- Opening Delimiter -
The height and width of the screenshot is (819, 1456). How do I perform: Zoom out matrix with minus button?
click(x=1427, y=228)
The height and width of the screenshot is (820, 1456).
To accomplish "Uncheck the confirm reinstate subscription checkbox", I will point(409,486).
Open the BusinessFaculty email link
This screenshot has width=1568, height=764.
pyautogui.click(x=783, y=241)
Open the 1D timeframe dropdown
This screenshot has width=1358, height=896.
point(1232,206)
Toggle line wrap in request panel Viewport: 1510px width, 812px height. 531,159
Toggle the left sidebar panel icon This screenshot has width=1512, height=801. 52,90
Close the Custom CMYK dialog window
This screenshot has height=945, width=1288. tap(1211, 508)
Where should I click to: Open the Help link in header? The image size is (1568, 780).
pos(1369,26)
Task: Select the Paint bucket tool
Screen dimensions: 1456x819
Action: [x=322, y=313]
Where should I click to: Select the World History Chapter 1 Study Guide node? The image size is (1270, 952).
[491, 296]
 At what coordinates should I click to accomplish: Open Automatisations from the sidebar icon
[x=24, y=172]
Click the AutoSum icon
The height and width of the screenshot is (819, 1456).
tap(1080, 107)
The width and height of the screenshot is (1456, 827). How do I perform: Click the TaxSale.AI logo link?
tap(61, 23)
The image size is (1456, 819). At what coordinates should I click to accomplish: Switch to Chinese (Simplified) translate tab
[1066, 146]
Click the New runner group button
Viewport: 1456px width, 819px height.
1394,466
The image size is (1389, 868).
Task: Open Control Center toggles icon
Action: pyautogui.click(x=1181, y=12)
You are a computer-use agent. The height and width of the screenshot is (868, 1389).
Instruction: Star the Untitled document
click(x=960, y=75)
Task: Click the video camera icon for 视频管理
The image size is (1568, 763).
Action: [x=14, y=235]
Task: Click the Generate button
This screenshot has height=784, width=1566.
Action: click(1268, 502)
- Closing Delimiter -
(Task to complete): Beginning with the first line above, could you copy every line exactly, up to and including the one with "Task: Click the Generate button"?

(Expected answer):
The height and width of the screenshot is (819, 1456). How do I perform: Zoom out matrix with minus button?
click(x=1427, y=228)
The height and width of the screenshot is (820, 1456).
To accomplish "Uncheck the confirm reinstate subscription checkbox", I will point(409,486).
Open the BusinessFaculty email link
This screenshot has width=1568, height=764.
pyautogui.click(x=783, y=241)
Open the 1D timeframe dropdown
This screenshot has width=1358, height=896.
point(1232,206)
Toggle line wrap in request panel Viewport: 1510px width, 812px height. 531,159
Toggle the left sidebar panel icon This screenshot has width=1512, height=801. 52,90
Close the Custom CMYK dialog window
This screenshot has height=945, width=1288. tap(1211, 508)
Where should I click to: Open the Help link in header? The image size is (1568, 780).
pos(1369,26)
Task: Select the Paint bucket tool
Screen dimensions: 1456x819
Action: [x=322, y=313]
Where should I click to: Select the World History Chapter 1 Study Guide node? The image size is (1270, 952).
[491, 296]
 At what coordinates should I click to accomplish: Open Automatisations from the sidebar icon
[x=24, y=172]
Click the AutoSum icon
The height and width of the screenshot is (819, 1456).
tap(1080, 107)
The width and height of the screenshot is (1456, 827). How do I perform: Click the TaxSale.AI logo link?
tap(61, 23)
The image size is (1456, 819). At what coordinates should I click to accomplish: Switch to Chinese (Simplified) translate tab
[1066, 146]
Click the New runner group button
Viewport: 1456px width, 819px height.
1394,466
The image size is (1389, 868).
Task: Open Control Center toggles icon
Action: pyautogui.click(x=1181, y=12)
You are a computer-use agent. The height and width of the screenshot is (868, 1389).
Instruction: Star the Untitled document
click(x=960, y=75)
Task: Click the video camera icon for 视频管理
The image size is (1568, 763).
Action: [x=14, y=235]
Task: Click the Generate button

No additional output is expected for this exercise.